## [What you should do]
Wherever a line in the data below holds "will", copy that line.

## [Available data]
= Beginning of Section =

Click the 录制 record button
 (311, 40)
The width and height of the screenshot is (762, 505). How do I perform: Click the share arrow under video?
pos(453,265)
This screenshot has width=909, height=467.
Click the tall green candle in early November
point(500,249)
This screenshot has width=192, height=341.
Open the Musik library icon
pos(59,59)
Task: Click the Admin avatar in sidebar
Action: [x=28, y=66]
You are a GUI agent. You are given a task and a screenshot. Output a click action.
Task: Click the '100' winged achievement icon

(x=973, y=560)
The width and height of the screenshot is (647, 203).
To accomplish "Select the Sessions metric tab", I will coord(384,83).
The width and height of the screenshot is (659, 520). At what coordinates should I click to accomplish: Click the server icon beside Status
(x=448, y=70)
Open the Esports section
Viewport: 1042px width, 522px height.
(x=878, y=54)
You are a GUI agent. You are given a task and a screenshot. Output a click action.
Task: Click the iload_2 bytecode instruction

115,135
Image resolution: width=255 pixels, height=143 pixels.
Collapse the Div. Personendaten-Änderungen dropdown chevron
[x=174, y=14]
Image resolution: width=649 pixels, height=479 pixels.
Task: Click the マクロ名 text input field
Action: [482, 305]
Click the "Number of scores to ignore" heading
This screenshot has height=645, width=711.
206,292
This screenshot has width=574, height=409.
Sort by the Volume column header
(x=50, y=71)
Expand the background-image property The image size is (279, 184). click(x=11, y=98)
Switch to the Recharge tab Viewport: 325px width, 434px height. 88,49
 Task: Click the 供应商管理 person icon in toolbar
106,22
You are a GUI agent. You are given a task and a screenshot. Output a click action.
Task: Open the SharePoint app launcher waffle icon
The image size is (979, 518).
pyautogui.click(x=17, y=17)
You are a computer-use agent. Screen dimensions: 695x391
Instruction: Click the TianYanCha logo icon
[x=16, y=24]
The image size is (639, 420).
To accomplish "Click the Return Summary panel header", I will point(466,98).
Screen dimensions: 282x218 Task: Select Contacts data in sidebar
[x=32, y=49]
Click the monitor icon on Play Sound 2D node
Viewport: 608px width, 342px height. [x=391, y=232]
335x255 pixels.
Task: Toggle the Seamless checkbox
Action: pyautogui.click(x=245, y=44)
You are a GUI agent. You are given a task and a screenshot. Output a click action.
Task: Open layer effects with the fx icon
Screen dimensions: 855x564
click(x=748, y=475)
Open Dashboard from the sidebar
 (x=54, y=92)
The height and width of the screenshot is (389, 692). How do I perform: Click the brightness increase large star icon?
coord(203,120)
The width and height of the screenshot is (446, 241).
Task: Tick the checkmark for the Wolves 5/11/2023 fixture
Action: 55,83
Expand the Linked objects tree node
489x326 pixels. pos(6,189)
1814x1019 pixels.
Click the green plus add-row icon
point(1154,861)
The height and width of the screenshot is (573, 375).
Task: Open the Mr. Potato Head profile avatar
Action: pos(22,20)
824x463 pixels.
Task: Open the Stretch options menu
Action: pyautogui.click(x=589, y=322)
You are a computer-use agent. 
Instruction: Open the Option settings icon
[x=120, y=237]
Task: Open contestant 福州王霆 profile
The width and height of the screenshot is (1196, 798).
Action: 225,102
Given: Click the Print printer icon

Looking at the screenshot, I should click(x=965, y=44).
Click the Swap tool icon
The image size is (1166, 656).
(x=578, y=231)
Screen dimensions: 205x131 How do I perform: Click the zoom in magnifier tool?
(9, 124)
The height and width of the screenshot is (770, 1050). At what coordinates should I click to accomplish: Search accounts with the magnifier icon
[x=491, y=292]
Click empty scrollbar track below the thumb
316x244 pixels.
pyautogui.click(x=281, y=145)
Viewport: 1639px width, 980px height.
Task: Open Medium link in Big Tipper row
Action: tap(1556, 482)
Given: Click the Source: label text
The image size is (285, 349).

= End of Section =

## [Output for this exercise]
To accomplish "Select the Sessions metric tab", I will coord(384,83).
To accomplish "Click the Return Summary panel header", I will point(466,98).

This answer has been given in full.